Structural analysis of different TcdB variants

The crystal structure of residues 1–1832 of TcdA [3] provided an opportunity to examine how the sequence variation within TcdA and TcdB maps to the three-dimensional structure of the glucosyl-transferase domain (GTD), autoprotease domain (APD) and pore-forming/translocation domain (PFD). Aligning either TcdA (Fig. 7a) or TcdB sequences (Fig. 7b) to the structure reveals that the majority of the variation occurs in surface residues, consistent with the expectation that TcdA and TcdB adopt similar structures and that residues important for the structural integrity of the protein will be conserved between the toxins and across all clade families. However, there is one buried region of variation that can be observed in the examination of variation across TcdB sequences (Fig. 7b). This region of variation is located in the face of the TcdB GTD that is proposed to interact with GTPase and in the corresponding region of the APD that interacts with this site in the context of the holotoxin (Fig. 7b). It is thought that this region of variation influences the CPE [33].

Fig. 7.

Fig. 7.

Mapping TcdA and TcdB sequence variation on crystal structures of TcdA. (a) Open book figure of a TcdA model (residues 1–1832) with variable residues shown in blue. Conserved residues are shown in green (GTD), salmon (APD) and yellow (PFD). (b) Open book figure of a TcdB model (residues 1–1832) with variable residues shown in blue. Conserved residues are shown in green (GTD), salmon (APD) and yellow (PFD). GTD, glucosyl-transferase domain; APD, autoprotease domain; PFD, pore-forming/translocation domain.

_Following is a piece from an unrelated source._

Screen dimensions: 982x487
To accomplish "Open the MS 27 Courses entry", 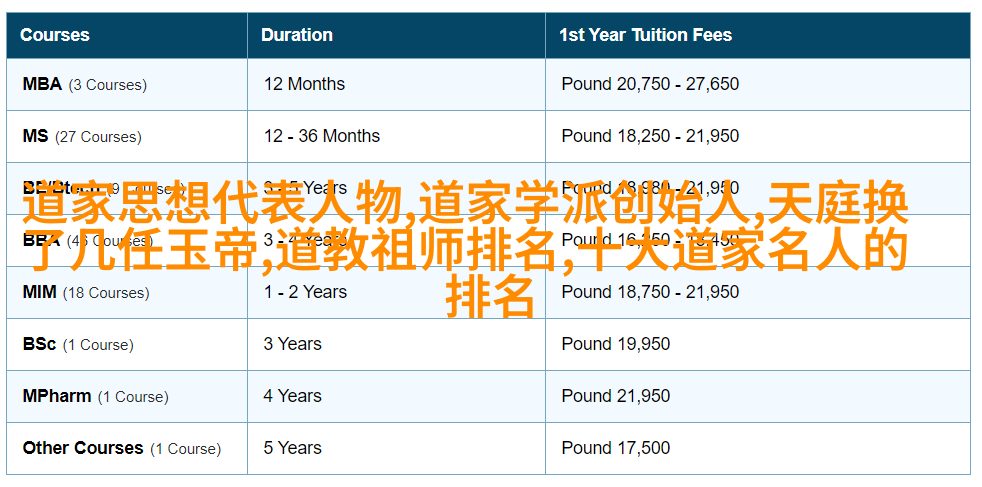I will [82, 136].
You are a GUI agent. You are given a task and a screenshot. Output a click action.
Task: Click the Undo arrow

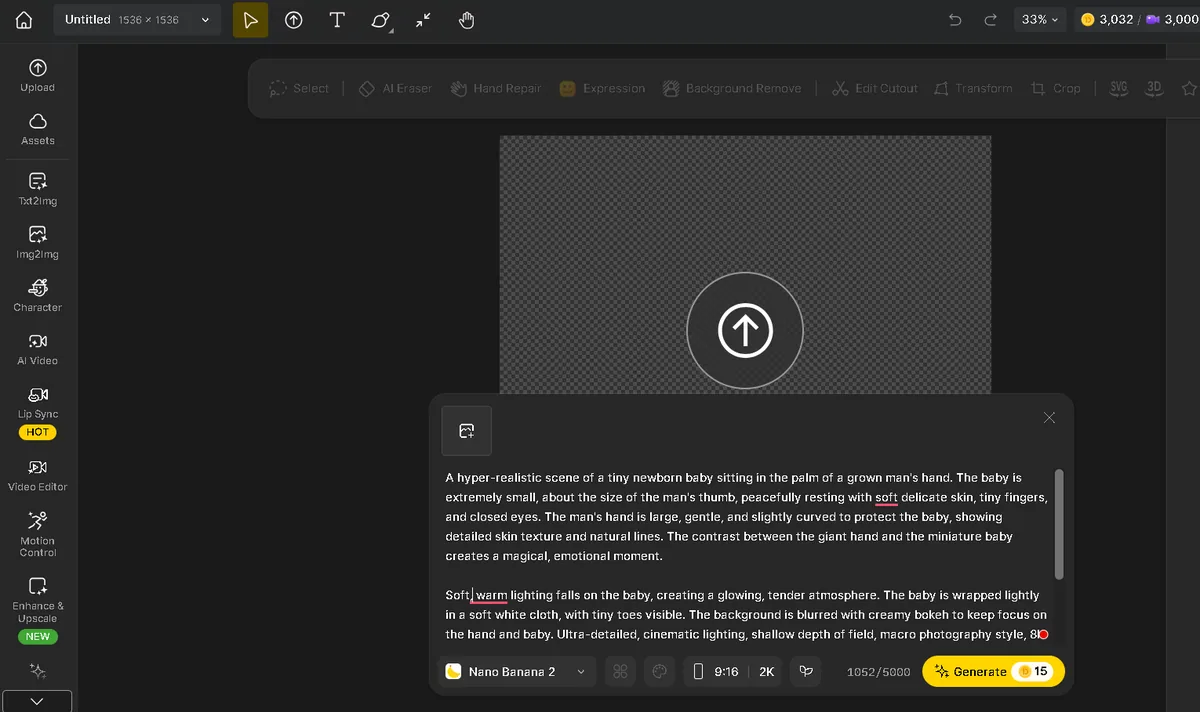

To understand the evolutionary processes behind CPE variation, the distribution of variable amino acid sites in TcdB from toxinotypes VIII (strain 1470) and Xa (strain 8864), representative of groups 2 and 4, respectively (Fig. 5), have been explored in more detail. Interestingly, the majority of variable sites within the GTD were located on the concave face, which is thought to bind and facilitate the transfer of glucose from UDP-glucose to target GTPases (Fig. 8). By modelling the TcdB-GTD from strain 8864, we compared the electrostatic predictions to the crystal structures of TcdB VPI10463 (PDB 2BVL) [34] from C. difficile and TcsL 6018 (PDB 2VK9) from C. sordellii (Fig. 9). The boxed areas represent the surface of alpha helices 16–17, which are more positively charged in both TcsL 6018 and TcdB 8864. This similarity between TcdB 8864 and TcsL 6018 is located at residue 449 in alpha helix 16 (Fig. 9). All strains within groups 2 and 4 (sordellii-like CPE) have lysine at this position, compared to groups 1 and 3, which have glutamate.

Fig. 8.

Fig. 8.

TcdB-GTD sequence variation across the TcdB sequence family. The TcdB GTD structure (PDB 2BVL) is depicted as a surface rendering with strictly conserved residues indicated in red. The majority of amino acid variations (blue) occur on the face of TcdB-GTD that is thought to interact with GTPase substrate.

Fig. 9.

Fig. 9.

Electrostatic renderings of glucosyltransferase domains for TcdB and TcsL. Arrows indicate regions of similarity between TcdB-GTD strain VPI10463 (left), TcdB-GTD strain 8864 (centre) and TcsL-GTD (right). Boxed selections highlight the charged sidechains of helices 16 and 17 labelled according to the sequence alignment. Positive and negatively charged amino acids are coloured blue and red, respectively.

Variability of toxin genes within the CdtLoc

Annotation of the CdtLoc demonstrated that this locus was either present in full length or truncated forms or absent (Fig. 10a–c). The full-length CdtLoc was present in all strains from clades 2, 3 and 5. In clade 1, full-length (found in toxinotype 0/v) or truncated (found in toxinotypes 0, XII and XXXII) forms of CdtLoc were found. In clades 4 and C-II, CdtLoc was completely absent.

Fig. 10.

Fig. 10.

Phylogenetic relationships of CdtLoc genes and genetic organization of CdtLoc and its flanking genes. (a) Genomic organization in a CDT-negative strain where a unique 68 bp sequence is present, replacing the CdtLoc, CDT-positive strain and CDT-negative strain with a truncated form of the CdtLoc. Phylogenies of the CdtLoc genes (b) cdtR, (c) cdtA and (d) cdtB, which encode a regulatory protein, catalytic and binding/translocation domain, respectively. *Gene cdtR and cdtA/B pseudogenes from toxinotypes with a truncated form of the CdtLoc.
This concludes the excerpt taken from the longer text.